The priority has always been to promote sustainable design. Slingfings was manufactured using 100% renewable energy, particularly solar power, and by using recycled and reclaimed fabrics to create a range of bags which grew into a fashion range as well.

Bird is a collection of our own fabrics designed and printed on SKAL certified organic fair trade cotton. They are printed here in Australia using water based dyes and then manufactured locally in our Byron Bay studios into a range of fashion items, gifts and homewares.

How much experience did you have in running a small design business when you started?

I originally trained in textile design. I studied at Glasgow School of Art in the early 1990s which was an amazing art school to study at. I then went on to work in international events management as an event director and that really honed my project management skills.

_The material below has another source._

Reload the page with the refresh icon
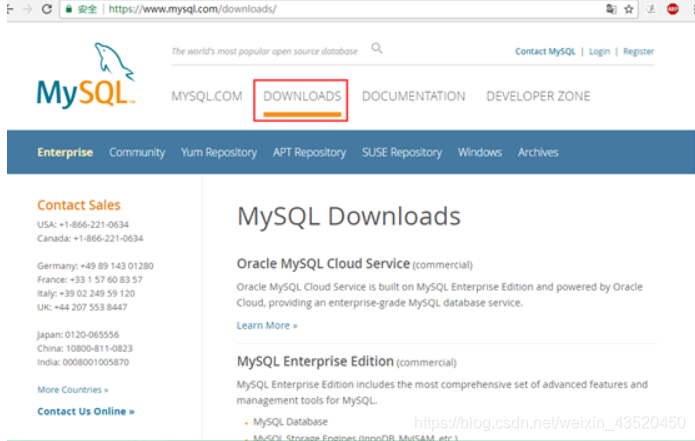Screen dimensions: 695x441 tap(46, 9)
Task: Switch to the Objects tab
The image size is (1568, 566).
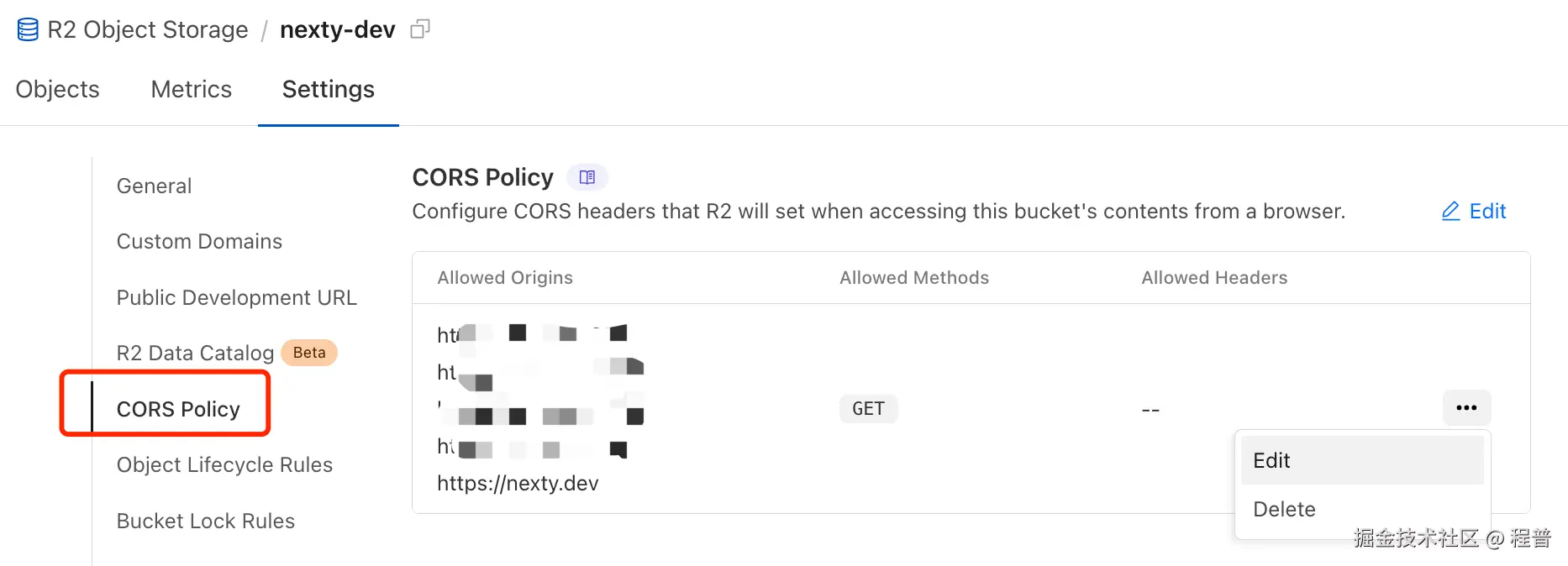Action: (57, 89)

When I started Slingfings in Australia, one of the first things I did was go out and do a course in small business financial management. I wanted to know not only how to work within the system, but how to work that system to my benefit in terms of running the finances. I also have professional marketing qualifications so the combination of this and my own personal ethics and beliefs have come together to create both brands. And along the way I have never been shy about asking people who I respect for their advice.

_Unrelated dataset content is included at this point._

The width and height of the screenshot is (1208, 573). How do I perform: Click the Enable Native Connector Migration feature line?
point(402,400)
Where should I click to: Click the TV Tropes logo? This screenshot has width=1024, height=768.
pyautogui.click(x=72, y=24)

Have you ever engaged a business mentor?

I did have a business mentor who I worked very closely with in years three, four and five. She came from a pure business background and very kindly offered her time as a mentor in a very old school way. Back then it was done for the love of passing on the knowledge but that doesn’t happen so often now. You have to pay consultants a lot of money to do that.

I was very lucky to have Virginia involved in what I was doing early on in order to support the growth of my business. In the last year I have been able to start working with other consultants because we have had grant money made available to us from AusIndustry. That has enabled me to pay consultants in areas where I have needed further advice.

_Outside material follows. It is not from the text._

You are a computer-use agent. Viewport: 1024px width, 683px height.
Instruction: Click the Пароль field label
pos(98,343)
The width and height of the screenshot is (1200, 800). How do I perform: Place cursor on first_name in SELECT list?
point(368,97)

On a practical level, how have you managed to fund the growth of your business?

Mostly by putting money back into the business. I have forfeited the majority of my wage and salary and we have run a very tight ship in order to plough money back into the business and help it grow.

The AusIndustry grant that I have just received is significant and I have also had a loan to the business to finance growth. I was very lucky, in the career I had before I did quite well so I had put some money aside.

In your experience what skills do you think are essential for running a small design business?

I think when you run a small business you have to be a jack-of-all-trades. You have to be able to multitask on a grand scale, to have ten different things on your desk and be able to go back and forth between them. You also have to be able to manage people and finance. But I would say at least half of my time is spent marketing in one way or another. Whether it is doing a photo shoot or a media mail out, working out the window dressing for the shop in Sydney, or marketing materials that we are going to send our customers.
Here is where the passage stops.